The course is targeted to graduate students and novices to qualitative research. Qualitative research instructors may also find utility with the course to experience new pedagogical methods with their students. No pre-course assignments or special materials are needed for this course. A hard copy workbook will be provided for handwritten analytic exercises. Participants may wish (but are not required) to bring a personal laptop for selected activities.

PD24-11 Developing Tools for Analysis Using Narratives
Instructors: Stefinee E. Pinnegar, Brigham Young University
M. Shaun Murphy, University of Saskatchewan
Janice Huber, University of Alberta
Svanborg Rannveig Jónsdóttir, University of Iceland
Deborah L. Tidwell, University of Northern Iowa
Linda May Fitzgerald, University of Northern Iowa
Eliza A. Pinnegar, Learning Adventures Child Care Centre
Cathy A. Coulter, University of Alaska – Anchorage
Vicki Ross, Northern Arizona University
Elaine Chan, University of Nebraska – Lincoln
Celina Marie Lay, Brigham Young University
HyeSeung Lee, Texas A&M University
Eunhee Park, Texas A&M University
Ambyr Ruth Rios, Kansas State University
Cheryl J. Craig, Texas A&M University
Date: Sunday, April 14
Time: 7:45 am to 11:45 am Eastern
Location: Pennsylvania Convention Center, Level 100 - Room 108B
Fee: Member: $85/Non-member: $110

The purpose of this course is to support emerging and experienced qualitative researchers in developing skills for using analytic tools within narrative research projects. The tools taught include autobiographical narrative research, tools for multicultural studies, narrative beginnings, narrative music analysis, literary analysis, use of narrative vignettes with large data sets, memory work, and using visuals. The goal of the course is for researchers to develop versatility and strength in analytic skills that will enable them to produce nuanced and trustworthy findings. The course begins with a brief presentation about types of narrative research and each presenters giving a brief description of their session. The course contains four 45-minute rounds focused on tools for narrative analysis. Participants will learn the theoretical underpinnings of the analytic tools in narrative research, gain hands-on experiences using these tools, and receive guidance in developing skill through interaction with experienced, published scholars who engage in narrative research.

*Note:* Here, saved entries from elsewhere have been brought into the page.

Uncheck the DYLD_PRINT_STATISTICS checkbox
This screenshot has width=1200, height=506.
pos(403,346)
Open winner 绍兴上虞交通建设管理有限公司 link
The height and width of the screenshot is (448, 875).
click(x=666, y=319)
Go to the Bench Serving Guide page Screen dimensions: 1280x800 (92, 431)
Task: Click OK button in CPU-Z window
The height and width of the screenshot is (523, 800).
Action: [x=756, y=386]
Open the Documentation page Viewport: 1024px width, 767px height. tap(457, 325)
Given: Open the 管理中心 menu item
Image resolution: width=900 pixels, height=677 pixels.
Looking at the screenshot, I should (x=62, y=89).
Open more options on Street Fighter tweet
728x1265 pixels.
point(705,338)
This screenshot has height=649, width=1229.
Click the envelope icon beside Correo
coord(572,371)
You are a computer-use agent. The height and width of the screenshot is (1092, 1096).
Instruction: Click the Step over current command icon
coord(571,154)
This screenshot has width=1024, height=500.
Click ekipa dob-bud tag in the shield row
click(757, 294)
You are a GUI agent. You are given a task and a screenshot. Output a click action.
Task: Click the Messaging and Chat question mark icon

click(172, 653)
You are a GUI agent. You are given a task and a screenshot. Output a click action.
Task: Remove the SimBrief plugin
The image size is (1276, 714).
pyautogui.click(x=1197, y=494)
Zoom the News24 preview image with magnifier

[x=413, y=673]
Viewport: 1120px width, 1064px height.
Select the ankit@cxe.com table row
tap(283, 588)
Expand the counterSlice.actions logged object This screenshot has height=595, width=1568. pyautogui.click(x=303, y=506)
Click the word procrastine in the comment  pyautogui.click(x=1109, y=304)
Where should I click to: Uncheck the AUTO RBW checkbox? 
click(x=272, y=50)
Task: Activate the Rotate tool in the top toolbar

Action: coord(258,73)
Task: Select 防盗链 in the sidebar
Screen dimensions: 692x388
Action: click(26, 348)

PD24-12 Introduction to the Design and Analysis of Studies With Partially Nested Structures
Instructors: Benjamin Kelcey, University of Cincinnati
Kyle T. Cox, University of North Carolina - Charlotte
Date: Sunday, April 14
Time: 12:30 pm to 4:30 pm Eastern
Location: Pennsylvania Convention Center, Level 100 - Room 108B
Fee: Member: $85/Non-member: $110

The purpose of this course is to introduce and train researchers and evaluators on the design and analysis of partially nested structures probing main, mediation, and moderation effects. Partially nested structures arise when the treatment and control conditions maintain different multilevel or hierarchical structures or forms of nesting. In many intervention studies, for instance, the treatment condition induces a form of nesting or clustering that does not naturally exist in the control condition (e.g., attending summer school introduces dependence or nesting among students in the same summer school classroom whereas students who do not participate in summer school remain unclustered). The course focuses on the conceptual logic and mechanics of partially nested studies and train participants in how to design, analyze and leverage partially nested studies to detect main, mediation, and moderation effects. Analyses and example code will be demonstrated in the statistical software R and in simple to use Shiny Apps. The course will combine lecture with hands-on practice with the free software programs. The target audience includes researchers and evaluators interested in learning about the flexibility of partially nested designs and those interested in planning and analyzing them to detect different types of effects. Participants should bring a laptop to the session.